▶ **SUPPLIED DATA**:
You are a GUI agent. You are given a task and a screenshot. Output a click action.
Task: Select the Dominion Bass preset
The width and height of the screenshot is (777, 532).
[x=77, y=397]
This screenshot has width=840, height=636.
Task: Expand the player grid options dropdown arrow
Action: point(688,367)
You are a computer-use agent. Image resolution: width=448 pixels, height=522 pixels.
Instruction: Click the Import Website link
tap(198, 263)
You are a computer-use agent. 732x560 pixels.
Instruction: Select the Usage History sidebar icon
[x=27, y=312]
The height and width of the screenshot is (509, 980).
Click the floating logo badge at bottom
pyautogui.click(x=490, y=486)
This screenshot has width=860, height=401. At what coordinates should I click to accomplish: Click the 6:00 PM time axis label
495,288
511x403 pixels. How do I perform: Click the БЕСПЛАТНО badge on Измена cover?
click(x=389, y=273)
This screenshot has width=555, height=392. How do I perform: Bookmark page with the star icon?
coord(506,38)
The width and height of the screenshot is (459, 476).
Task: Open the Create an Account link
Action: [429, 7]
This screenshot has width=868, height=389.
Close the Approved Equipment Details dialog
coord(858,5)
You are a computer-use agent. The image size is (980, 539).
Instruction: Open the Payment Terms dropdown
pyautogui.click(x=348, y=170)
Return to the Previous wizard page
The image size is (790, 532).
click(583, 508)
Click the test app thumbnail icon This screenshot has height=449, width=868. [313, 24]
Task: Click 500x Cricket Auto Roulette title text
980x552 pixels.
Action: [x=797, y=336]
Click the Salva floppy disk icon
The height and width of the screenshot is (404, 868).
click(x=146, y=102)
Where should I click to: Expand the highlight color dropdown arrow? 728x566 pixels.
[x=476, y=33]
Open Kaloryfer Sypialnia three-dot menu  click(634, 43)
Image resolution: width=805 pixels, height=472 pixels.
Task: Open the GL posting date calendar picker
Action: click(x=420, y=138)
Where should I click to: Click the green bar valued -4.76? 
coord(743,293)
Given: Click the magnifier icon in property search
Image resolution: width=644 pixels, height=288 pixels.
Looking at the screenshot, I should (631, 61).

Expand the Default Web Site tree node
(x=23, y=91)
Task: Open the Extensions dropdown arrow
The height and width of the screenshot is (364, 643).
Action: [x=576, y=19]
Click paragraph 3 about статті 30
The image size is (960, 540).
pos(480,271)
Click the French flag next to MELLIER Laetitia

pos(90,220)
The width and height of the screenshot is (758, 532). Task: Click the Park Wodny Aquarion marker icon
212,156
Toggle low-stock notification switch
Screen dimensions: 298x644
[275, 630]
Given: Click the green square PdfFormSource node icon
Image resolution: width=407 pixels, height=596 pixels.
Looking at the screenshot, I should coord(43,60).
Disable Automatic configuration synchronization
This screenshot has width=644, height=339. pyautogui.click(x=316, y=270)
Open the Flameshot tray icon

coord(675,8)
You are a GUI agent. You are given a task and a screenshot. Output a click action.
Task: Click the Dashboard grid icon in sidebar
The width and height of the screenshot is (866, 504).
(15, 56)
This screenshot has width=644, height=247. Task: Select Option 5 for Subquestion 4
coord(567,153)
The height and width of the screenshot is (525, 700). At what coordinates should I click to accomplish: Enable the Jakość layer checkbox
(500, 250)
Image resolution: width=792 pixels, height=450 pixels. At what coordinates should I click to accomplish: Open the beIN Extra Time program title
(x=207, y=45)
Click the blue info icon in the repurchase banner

▶ **REQUIRED WORK**: Only the lines with "computer" are needed; find them in the records and copy each one.

▶ **SOLUTION TO THIS PROBLEM**:
You are a computer-use agent. Image resolution: width=448 pixels, height=522 pixels.
You are a computer-use agent. 732x560 pixels.
You are a computer-use agent. The image size is (980, 539).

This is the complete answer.